Bu durumdan Türkiye nasıl etkilenecek?
Bu koklu değişim süreci hepimizin yaşamını şu ya da bu şekilde etkileyecek. Enerji açığı olan ve ithalata bağımlı bizimki gibi ülkelerde yoksullar ve orta sınıf tüketiciler en olumsuz etkilenecekler. Sanayinin rekabet gücü aşınabilir. Vergi gelirleri de öyle. Ama yüksek gelirli petrol üreticileri ile ticaret, yatırım ve finansman bağları da güçlenecektir olumlu taraftan bakılırsa.
Peki, gercek bir diyalog icin ne yapılması gerekiyor?
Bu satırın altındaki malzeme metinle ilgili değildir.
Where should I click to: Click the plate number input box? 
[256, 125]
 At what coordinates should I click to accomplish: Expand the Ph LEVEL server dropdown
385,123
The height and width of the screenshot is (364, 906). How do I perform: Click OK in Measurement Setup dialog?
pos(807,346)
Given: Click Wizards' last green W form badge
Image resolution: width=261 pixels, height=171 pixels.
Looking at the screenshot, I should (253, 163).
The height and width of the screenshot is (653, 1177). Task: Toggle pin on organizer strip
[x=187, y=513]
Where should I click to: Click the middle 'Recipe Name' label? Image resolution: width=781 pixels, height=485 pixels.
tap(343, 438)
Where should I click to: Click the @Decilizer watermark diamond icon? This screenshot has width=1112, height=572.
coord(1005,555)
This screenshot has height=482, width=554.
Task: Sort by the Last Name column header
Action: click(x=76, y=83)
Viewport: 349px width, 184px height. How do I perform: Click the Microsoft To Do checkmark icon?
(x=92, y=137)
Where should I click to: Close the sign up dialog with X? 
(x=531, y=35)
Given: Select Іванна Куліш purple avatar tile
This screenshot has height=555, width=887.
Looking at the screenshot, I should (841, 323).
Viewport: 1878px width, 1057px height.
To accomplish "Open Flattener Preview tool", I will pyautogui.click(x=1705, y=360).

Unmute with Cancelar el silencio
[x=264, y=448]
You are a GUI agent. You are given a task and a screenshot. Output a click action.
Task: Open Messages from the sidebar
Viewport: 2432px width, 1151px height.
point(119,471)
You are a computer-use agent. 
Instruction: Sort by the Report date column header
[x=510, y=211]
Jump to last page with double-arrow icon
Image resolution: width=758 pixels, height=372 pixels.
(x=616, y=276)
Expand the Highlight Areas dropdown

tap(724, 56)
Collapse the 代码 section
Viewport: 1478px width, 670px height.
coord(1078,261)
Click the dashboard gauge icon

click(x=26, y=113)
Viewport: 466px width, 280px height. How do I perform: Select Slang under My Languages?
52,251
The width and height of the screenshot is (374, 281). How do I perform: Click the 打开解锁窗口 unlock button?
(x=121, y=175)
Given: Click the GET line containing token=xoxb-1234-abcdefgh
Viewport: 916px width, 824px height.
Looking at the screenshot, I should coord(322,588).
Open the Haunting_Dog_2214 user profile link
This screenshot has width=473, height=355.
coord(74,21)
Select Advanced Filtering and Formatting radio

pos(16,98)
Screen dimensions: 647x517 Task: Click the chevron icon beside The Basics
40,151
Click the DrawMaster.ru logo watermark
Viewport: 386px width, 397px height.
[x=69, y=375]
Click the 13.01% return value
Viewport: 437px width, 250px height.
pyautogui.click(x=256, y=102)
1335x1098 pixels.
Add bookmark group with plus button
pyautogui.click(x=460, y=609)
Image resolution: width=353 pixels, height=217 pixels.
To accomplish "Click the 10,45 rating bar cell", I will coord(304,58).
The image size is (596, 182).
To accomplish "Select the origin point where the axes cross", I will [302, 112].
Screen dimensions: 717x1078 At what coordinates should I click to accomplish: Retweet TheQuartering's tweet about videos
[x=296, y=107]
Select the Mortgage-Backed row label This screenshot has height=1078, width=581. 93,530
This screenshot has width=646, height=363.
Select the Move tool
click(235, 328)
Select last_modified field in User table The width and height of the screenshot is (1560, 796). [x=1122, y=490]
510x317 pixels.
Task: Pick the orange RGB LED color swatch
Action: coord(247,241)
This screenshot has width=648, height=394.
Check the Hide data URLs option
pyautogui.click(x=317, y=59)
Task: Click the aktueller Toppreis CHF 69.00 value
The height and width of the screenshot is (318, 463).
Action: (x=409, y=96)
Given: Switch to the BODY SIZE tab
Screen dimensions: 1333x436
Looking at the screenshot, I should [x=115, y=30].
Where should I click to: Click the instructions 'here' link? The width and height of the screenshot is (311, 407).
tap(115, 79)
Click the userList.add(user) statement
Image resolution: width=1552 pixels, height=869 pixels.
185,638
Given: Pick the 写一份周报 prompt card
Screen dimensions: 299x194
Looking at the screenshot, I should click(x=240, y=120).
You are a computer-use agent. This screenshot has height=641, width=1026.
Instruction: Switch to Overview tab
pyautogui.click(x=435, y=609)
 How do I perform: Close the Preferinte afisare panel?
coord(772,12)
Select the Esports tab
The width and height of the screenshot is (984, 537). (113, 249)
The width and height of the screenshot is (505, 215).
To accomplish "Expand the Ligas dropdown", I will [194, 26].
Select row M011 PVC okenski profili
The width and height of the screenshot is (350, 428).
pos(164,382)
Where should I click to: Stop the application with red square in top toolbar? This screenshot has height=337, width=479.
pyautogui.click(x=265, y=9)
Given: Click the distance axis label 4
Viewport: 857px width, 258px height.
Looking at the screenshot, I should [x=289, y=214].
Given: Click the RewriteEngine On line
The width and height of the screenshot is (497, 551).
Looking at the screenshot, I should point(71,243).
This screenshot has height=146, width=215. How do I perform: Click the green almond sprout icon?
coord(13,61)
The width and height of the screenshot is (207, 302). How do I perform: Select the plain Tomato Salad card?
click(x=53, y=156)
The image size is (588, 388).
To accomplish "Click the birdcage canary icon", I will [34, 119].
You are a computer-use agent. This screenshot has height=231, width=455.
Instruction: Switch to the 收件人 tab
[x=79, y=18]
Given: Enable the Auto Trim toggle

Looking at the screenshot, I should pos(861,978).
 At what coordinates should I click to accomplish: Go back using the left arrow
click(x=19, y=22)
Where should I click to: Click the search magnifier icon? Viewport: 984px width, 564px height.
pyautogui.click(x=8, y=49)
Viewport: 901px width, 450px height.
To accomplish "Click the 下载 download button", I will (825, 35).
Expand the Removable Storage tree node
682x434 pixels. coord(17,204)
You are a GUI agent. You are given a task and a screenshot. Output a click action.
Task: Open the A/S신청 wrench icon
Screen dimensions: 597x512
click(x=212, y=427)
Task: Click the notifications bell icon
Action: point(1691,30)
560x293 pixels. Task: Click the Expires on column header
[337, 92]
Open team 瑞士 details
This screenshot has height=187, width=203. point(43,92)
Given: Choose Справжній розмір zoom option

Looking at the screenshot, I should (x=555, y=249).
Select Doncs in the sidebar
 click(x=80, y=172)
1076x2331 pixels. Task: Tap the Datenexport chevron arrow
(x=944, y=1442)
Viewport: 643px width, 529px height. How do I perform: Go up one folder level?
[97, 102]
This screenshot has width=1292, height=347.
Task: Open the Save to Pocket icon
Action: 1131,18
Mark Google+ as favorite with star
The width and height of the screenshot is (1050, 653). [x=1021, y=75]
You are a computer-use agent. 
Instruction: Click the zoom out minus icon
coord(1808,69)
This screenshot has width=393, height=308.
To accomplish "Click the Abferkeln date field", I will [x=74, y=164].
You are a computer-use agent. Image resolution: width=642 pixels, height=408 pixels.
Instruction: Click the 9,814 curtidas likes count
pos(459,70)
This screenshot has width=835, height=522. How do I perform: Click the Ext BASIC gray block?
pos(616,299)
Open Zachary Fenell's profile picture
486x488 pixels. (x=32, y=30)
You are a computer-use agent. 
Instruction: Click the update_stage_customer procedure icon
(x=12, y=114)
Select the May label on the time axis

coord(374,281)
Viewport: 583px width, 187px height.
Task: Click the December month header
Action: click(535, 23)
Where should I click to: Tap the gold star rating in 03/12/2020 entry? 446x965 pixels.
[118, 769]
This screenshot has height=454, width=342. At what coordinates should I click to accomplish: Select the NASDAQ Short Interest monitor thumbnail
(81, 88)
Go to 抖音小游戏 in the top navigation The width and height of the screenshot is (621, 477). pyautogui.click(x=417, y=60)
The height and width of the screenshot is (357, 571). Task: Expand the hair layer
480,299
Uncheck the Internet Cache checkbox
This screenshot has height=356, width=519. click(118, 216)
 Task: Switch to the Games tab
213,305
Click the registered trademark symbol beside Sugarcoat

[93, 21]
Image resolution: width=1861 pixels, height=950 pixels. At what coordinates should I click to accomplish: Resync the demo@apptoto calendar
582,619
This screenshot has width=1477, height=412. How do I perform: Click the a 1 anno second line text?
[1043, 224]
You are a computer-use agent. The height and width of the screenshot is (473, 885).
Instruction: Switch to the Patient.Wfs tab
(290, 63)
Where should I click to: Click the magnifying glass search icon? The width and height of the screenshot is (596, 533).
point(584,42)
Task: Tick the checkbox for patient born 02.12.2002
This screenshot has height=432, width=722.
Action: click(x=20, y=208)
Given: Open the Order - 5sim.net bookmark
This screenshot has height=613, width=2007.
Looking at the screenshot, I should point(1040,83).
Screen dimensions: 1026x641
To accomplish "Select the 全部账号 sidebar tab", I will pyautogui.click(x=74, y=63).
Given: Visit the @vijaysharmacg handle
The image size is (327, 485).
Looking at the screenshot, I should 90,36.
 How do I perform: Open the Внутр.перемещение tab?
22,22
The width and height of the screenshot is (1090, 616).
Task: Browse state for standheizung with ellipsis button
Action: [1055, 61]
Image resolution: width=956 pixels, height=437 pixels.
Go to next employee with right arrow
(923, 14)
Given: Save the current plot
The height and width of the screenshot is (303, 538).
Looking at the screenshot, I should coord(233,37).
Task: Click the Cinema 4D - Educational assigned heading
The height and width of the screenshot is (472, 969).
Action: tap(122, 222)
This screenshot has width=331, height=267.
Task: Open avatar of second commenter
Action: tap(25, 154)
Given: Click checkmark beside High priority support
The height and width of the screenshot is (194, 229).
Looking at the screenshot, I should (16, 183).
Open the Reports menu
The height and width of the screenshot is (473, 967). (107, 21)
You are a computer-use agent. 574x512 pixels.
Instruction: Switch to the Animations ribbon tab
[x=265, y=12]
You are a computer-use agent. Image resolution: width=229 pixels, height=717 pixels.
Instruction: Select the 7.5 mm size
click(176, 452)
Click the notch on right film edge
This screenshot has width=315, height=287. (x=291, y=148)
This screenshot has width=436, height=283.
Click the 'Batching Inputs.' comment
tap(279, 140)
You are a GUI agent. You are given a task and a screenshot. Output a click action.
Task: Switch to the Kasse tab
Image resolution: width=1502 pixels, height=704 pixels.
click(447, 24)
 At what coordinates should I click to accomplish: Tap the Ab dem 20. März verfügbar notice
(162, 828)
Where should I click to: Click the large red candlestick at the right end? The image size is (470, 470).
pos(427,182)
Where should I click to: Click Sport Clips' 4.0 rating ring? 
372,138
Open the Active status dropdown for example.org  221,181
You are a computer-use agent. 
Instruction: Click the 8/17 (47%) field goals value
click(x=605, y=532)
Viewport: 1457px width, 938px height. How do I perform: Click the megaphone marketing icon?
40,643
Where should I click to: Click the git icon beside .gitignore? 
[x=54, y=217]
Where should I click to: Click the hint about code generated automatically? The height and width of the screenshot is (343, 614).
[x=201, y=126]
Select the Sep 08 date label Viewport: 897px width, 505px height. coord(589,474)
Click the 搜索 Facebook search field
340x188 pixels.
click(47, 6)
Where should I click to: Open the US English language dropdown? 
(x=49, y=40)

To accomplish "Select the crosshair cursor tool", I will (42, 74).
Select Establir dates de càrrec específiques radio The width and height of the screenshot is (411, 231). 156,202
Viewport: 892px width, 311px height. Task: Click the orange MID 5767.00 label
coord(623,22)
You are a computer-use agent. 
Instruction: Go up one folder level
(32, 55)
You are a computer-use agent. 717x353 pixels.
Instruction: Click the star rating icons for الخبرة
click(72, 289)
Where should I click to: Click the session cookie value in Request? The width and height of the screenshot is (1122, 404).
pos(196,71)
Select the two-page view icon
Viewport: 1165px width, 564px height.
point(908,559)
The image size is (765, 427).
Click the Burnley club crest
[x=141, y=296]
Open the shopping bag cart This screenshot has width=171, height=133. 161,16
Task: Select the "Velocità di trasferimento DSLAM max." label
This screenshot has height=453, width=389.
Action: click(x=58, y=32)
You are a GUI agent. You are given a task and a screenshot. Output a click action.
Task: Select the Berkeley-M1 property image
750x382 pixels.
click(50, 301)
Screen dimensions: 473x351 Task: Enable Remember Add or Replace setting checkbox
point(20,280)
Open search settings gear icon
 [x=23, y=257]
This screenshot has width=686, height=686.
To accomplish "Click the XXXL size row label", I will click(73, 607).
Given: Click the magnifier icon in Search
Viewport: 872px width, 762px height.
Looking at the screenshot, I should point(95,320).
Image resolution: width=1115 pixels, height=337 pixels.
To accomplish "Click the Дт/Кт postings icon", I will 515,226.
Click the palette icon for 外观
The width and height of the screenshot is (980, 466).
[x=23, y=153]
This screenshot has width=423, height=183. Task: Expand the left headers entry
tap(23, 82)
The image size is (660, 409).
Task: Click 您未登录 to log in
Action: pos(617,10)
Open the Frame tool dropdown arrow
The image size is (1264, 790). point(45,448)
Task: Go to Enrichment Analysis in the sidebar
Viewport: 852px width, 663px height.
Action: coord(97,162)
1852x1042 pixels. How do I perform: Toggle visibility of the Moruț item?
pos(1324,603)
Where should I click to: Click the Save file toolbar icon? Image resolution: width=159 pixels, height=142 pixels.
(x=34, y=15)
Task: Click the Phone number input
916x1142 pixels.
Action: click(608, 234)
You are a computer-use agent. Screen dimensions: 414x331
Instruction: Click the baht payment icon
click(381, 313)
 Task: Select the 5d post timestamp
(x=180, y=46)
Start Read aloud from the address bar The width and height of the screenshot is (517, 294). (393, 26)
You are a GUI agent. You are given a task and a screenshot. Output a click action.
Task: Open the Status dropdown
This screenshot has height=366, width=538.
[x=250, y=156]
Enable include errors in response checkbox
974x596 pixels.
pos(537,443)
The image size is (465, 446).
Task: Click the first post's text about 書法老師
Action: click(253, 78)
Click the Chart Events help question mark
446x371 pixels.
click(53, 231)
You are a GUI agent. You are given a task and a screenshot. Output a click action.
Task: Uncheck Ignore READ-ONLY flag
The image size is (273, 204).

Böyle bir dünyada enerji üreticilerinin, tüketicilerinin, yatırımcılarının ve transit ülkelerinin arasında, farklı menfaatleri gözeten, hakiki bir diyalog tesisi kritik önemde. Nitekim bu ihtiyaçtan hareketle 1992’den bu yana Uluslararası Enerji Forumu küresel enerji düzenindeki kilit oyuncuları bir araya getiriyor.Ayni anda hem OPEC, hem Uluslararası Enerji Ajansı üyesi ülkelerini hem de Çin, Hindistan, Rusya, Brezilya ve Güney Afrika gibi yükselen güçleri çatısı altında toplayan yegâne enerji teşkilatı. Üyeleri, dünya petrol ve doğal gaz arz/talebinin yüzden 90’undan fazlasına hükmediyor. UEF, basarili olmak zorunda yeni küresel düzenin istikrarı ve asgari müştereklerin ayakta tutulması için. Ve Türkiye’nin bu surece katacağı çok önemli artı değerler var.